NAME
File::AtomicWrite - writes files atomically via rename()
SYNOPSIS
use File::AtomicWrite ();
# oneshot: requires filename and all the input data
# (as a filehandle or scalar ref)
File::AtomicWrite->write_file(
{ file => 'data.dat',
input => $filehandle,
}
);
# how paranoid are you?
File::AtomicWrite->write_file(
{ file => '/etc/passwd',
input => \$scalarref,
CHECKSUM => 1,
min_size => 100,
}
);
# instance interface: use to stream data or to have
# custom signal handlers
use Digest::SHA1;
my $aw = File::AtomicWrite->new(
{ file => 'name',
min_size => 1,
...
}
);
my $digest = Digest::SHA1->new;
my $tmp_fh = $aw->fh;
my $tmp_file = $aw->filename;
print $tmp_fh ...;
$digest->add(...);
$aw->checksum( $digest->hexdigest )->commit;
DESCRIPTION
This module offers atomic file writes via a temporary file created in the same directory (and therefore probably the same partition) as the specified file. After data has been written to the temporary file, the rename
system call is used to replace the target file. The module optionally supports various sanity checks (min_size, CHECKSUM) that help ensure the data is written without errors.
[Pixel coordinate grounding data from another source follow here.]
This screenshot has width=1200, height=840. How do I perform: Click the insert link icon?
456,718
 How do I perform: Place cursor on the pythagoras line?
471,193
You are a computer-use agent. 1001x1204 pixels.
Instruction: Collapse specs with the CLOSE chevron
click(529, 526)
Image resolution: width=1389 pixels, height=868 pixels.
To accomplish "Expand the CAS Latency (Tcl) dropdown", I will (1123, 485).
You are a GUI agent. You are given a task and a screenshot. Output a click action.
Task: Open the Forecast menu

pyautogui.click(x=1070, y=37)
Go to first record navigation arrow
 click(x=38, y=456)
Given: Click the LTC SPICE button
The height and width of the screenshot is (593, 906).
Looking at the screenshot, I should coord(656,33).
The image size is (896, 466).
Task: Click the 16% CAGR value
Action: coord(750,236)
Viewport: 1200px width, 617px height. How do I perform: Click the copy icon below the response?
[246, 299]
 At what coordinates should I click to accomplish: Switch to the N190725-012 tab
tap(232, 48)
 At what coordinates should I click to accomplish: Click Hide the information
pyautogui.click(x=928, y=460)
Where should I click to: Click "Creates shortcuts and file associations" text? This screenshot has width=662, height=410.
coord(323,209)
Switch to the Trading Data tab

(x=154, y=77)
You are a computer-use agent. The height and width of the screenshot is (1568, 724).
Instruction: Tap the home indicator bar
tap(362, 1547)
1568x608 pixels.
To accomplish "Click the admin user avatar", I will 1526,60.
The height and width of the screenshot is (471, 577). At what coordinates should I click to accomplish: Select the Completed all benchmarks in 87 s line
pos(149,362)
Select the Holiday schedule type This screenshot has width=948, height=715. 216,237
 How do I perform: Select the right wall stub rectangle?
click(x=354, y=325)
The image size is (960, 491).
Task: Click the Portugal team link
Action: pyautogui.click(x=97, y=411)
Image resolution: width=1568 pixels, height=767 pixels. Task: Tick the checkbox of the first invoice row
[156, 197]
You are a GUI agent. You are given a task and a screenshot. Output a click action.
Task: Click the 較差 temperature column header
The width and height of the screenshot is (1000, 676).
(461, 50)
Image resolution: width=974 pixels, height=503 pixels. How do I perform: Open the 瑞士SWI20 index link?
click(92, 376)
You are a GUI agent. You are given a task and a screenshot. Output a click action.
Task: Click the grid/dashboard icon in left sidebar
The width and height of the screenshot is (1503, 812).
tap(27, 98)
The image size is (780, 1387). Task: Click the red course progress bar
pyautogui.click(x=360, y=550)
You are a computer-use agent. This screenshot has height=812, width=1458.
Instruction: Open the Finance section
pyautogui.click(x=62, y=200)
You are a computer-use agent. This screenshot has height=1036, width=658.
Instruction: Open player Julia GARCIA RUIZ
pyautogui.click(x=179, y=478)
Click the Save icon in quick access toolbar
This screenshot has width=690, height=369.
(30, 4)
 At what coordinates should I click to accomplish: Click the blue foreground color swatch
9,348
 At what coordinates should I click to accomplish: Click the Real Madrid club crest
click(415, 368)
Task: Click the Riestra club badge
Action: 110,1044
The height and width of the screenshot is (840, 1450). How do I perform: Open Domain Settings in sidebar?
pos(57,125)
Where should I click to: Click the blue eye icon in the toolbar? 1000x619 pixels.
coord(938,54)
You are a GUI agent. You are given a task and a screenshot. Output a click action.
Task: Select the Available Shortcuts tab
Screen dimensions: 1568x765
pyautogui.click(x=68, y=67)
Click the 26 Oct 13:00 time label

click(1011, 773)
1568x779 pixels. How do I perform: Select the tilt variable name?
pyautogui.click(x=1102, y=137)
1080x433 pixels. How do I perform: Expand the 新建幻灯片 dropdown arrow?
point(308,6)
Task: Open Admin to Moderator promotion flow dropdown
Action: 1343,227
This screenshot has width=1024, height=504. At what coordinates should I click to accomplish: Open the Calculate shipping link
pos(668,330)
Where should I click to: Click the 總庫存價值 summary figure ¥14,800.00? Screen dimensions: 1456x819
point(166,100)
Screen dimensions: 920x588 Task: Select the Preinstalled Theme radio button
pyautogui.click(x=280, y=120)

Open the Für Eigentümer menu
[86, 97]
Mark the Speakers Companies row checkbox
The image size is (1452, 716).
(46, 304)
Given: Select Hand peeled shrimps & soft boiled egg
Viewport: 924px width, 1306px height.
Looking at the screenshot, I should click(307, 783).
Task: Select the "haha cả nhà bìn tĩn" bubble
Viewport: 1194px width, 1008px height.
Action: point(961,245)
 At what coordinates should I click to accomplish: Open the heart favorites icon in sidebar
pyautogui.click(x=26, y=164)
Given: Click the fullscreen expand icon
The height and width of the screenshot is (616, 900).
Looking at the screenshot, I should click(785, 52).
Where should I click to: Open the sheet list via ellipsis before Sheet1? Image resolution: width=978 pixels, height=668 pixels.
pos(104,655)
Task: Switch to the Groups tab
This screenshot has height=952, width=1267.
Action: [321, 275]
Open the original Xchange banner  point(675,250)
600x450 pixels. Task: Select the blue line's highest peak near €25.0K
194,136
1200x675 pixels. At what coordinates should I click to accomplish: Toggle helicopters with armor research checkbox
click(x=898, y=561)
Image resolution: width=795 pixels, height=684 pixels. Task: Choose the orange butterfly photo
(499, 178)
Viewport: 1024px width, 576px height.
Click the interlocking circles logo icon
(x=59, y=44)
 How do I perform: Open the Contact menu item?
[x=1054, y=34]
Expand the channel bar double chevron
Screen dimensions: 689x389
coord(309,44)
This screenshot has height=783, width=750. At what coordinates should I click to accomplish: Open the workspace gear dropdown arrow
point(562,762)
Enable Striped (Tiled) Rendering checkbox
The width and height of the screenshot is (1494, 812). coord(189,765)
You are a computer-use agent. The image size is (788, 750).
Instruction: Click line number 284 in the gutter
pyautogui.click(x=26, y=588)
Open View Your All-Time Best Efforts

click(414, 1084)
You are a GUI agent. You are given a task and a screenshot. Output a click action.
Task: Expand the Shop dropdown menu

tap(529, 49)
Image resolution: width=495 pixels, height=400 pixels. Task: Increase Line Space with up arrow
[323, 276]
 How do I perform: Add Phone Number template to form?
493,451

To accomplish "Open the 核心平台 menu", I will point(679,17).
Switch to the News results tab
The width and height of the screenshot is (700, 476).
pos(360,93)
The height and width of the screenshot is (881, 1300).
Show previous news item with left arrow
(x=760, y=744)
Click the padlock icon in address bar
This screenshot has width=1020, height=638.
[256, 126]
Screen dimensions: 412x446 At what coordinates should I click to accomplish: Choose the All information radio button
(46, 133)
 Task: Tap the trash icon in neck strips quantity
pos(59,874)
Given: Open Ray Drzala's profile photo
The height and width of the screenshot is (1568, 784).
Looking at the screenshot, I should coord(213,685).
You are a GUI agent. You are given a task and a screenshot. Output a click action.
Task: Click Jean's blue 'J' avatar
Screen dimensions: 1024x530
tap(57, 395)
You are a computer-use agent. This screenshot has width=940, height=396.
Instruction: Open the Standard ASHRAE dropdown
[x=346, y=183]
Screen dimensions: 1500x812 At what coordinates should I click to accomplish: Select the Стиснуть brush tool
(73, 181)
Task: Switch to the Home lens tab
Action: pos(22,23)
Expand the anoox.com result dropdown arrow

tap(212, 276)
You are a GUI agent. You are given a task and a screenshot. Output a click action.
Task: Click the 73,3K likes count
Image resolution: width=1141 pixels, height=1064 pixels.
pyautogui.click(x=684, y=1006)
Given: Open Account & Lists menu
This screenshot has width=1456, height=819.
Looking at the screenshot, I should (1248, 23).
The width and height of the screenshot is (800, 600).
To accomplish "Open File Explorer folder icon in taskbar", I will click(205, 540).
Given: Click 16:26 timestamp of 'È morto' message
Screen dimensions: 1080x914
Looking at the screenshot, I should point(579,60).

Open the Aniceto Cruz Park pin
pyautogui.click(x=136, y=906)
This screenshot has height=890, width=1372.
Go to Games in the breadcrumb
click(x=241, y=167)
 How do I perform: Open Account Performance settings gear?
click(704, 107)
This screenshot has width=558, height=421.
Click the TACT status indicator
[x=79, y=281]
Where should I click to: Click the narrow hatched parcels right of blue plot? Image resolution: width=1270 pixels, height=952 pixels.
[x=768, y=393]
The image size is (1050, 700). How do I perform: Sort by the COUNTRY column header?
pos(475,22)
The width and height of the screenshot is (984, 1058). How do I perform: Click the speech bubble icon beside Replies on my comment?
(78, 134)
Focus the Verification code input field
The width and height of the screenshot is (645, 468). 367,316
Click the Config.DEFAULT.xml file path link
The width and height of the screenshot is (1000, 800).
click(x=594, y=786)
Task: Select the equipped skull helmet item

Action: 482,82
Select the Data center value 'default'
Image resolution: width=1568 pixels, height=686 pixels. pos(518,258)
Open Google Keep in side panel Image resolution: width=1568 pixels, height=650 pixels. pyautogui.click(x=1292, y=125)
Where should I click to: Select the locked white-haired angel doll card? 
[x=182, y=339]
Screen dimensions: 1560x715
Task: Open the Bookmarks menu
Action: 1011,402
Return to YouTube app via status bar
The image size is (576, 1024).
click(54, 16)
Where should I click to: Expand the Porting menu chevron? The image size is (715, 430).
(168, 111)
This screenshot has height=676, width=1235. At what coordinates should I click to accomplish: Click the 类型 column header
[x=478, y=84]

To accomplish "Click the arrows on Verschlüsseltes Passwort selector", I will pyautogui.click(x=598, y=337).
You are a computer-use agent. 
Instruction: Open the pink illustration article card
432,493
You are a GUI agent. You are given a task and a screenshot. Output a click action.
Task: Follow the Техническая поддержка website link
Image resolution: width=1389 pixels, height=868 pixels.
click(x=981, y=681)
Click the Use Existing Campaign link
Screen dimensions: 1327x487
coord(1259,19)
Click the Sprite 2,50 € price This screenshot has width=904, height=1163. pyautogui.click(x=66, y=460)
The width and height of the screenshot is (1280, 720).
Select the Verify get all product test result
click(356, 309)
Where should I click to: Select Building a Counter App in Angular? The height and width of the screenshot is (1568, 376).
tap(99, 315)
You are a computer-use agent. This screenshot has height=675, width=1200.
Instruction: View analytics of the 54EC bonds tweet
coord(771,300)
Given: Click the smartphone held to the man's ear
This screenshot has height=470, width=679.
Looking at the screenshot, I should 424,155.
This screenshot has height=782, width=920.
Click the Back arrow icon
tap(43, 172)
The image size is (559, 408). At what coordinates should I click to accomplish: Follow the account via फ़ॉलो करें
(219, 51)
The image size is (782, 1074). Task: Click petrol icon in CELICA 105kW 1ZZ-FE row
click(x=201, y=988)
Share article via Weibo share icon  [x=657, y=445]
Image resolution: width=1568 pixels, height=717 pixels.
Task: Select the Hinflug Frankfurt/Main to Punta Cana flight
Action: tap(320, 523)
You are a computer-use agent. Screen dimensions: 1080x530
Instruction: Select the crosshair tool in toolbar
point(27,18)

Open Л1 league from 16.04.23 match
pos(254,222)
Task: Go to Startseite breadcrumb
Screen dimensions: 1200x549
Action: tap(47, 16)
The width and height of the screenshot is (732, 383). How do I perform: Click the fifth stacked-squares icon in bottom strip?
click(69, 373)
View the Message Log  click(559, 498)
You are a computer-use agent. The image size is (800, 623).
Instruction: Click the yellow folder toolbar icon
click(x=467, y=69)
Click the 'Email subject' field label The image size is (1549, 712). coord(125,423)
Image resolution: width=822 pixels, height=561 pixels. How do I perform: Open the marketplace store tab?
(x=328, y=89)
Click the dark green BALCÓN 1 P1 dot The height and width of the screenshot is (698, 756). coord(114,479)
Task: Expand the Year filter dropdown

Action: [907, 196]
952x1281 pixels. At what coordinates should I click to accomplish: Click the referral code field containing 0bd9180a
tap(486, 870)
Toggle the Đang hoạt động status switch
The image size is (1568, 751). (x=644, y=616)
Should anything go awry, the module will die
or croak
. All calls should be wrapped in eval
blocks or better yet Try::Tiny.
eval { File::AtomicWrite->write_file(...) };
if ($@) { die "uh oh: $@" }
The module attempts to flush
and sync
the temporary filehandle prior to the rename
call. This may cause portability problems. If so, please let the author know. Also notify the author if false positives from the close
call are observed.
CLASS METHODS
- write_file options hash reference
-
Requires a hash reference that must contain both the input and file options. Performs the various required steps in a single method call. Only if all checks pass will the input data be moved to the file file via
rename
. If not, the module will throw an error and attempt to cleanup any temporary files created.See "OPTIONS" for additional settings that can be passed to
write_file
.write_file installs
local
signal handlers forINT
,TERM
, and__DIE__
to try to cleanup any active temporary files if the process is killed or dies. If these are a problem instead use the OO interface and setup signal handlers as necessary. - safe_level safe_level value
-
Method to customize the File::Temp module
safe_level
value. Consult the File::Temp documentation for more information on this option.Can also be set via the safe_level option.
- set_template File::Temp template
-
Method to customize the default File::Temp template used when creating temporary files. NOTE: if customized, the template must contain a sufficient number of
X
that suffix the template string, as otherwise File::Temp will throw an error:template => "mytmp.X", # Wrong template => "mytmp.XXXXXXXXXX", # better
Can also be set via the template option.
- new options hash reference
-
Takes most of the same options as
write_file
and returns an object, notably not input on the presumption that the temporary file or file handle will be used by other code to write the file. Sanity checks are deferred until the commit method is called. The checksum method call with a suitable argument is required for that verification to pass.If a rollback is required
undef
the File::AtomicWrite object; the object destructor should then unlink the temporary file. However, should the process receive a TERM, INT, or other signal that causes the script to exit the temporary file will not be cleaned up. If this is undesirable, a signal handler must be installed:my $aw = File::AtomicWrite->new({file => 'somefile'}); for my $sig_name (qw/INT TERM/) { $SIG{$sig_name} = sub { exit } } ...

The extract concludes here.